The KBM truck team has now won four consecutive races — two for Nemechek (Las Vegas Motor Speedway also), Busch (Atlanta Motor Speedway) and Martin Truex Jr. (Bristol Motor Speedway).
For a while, it looked like KBM may earn a sweep — with Nemechek, Busch and teammate Chandler Smith running 1-2-3 in the waning laps, but Tyler Ankrum got around Smith with a handful of laps remaining to take third place. Smith held on for fourth place — the 18-year-old‘s best finish of the season.
Former series champion Johnny Sauter finished fifth, followed by Todd Gilliland, Ben Rhodes and last year‘s Richmond winner Grant Enfinger. Sam Mayer and Austin Hill rounded out the top 10. Reigning series champion Sheldon Creed was 11th.
The victory for Nemechek comes just three weeks after his wife gave birth to their first child, daughter Aspen, and they were trackside in the family motorhome for Nemechek‘s first win as a dad.
“It‘s a never-give-up attitude,” a smiling Nemechek said after the race. “I just can‘t thank Kyle, everyone at Toyota and all our great partners. It‘s pretty cool to be able to come out and here do what we did. We had a really fast truck and I‘m super proud of all my guys and thankful for them.”
The race featured two very different halves. Defending winner Enfinger led 71 of the first 73 laps and earned the Stage 1 victory — his first of the year — in a clean opening to the event. The first caution was the stage break.
Busch‘s team got his truck out first from that opening stage caution period, but Nemechek took the lead from his team owner on a restart at Lap 100 and held it for most of the duration of the event. Nemechek won Stage 2, finishing just ahead of Enfinger and claiming his series best sixth stage win.

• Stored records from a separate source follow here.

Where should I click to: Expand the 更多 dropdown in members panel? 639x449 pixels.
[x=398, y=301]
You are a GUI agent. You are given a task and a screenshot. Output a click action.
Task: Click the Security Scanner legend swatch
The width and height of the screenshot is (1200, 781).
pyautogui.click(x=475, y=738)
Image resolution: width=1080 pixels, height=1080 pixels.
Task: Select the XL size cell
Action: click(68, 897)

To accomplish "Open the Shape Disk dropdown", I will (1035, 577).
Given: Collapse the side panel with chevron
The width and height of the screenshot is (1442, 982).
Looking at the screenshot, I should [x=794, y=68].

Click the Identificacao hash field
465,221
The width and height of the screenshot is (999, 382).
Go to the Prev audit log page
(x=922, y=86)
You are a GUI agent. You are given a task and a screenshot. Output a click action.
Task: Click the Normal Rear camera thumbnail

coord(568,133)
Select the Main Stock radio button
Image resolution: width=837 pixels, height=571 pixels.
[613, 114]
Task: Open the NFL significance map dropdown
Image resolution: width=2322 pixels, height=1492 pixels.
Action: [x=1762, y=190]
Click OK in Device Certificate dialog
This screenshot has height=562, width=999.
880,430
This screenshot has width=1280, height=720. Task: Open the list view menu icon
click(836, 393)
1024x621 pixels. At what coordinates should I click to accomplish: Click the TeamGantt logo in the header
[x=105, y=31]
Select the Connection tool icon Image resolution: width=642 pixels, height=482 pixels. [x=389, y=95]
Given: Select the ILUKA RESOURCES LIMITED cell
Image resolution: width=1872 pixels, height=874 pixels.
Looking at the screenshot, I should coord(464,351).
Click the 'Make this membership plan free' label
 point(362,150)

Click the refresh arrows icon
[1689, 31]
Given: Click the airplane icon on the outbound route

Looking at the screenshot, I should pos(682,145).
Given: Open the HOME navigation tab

Nemechek had to really earn the top position from there on out — holding off the field again and again and again. There were seven cautions in the last 110 laps of the race.
Matt Crafton and his ThorSport Racing teammate Johnny Sauter — along with Smith – gambled not to pit late on a caution with 55 laps remaining in the race. Nemechek and Busch and most of the frontrunners opted to pit. The KBM teammates restarted ninth and 10th with Nemechek reclaiming the lead with 17 laps to go.
Busch made a run at Nemechek after getting around Smith but was ultimately unable to get close enough to attempt a winning pass.
“It‘s awesome,” Busch said of his truck team‘s streak. “I joked with John Hunter at the beginning of the year that if you win one and then I win one and you win one and then I win one — it would be pretty good to go back and forth.
“I didn‘t think he was serious, but so far that‘s kind of the way it‘s going so I guess I get Kansas (win).”
The two-win tally equals the second-generation NASCAR driver‘s season best — and this is only the sixth race of 2021. Nemechek now holds a 20-point advantage over fellow two-race winner Rhodes in the championship standings with the next race set for May 1 at Kansas Speedway (7:30 p.m. ET, FS1, MRN, SiriusXM NASCAR Radio).
NOTE: The race winning No. 4 Kyle Busch Motorsports Toyota of John Hunter Nemechek passed NASCAR’s post-race inspection. It had one lug nut not safe and secure, though.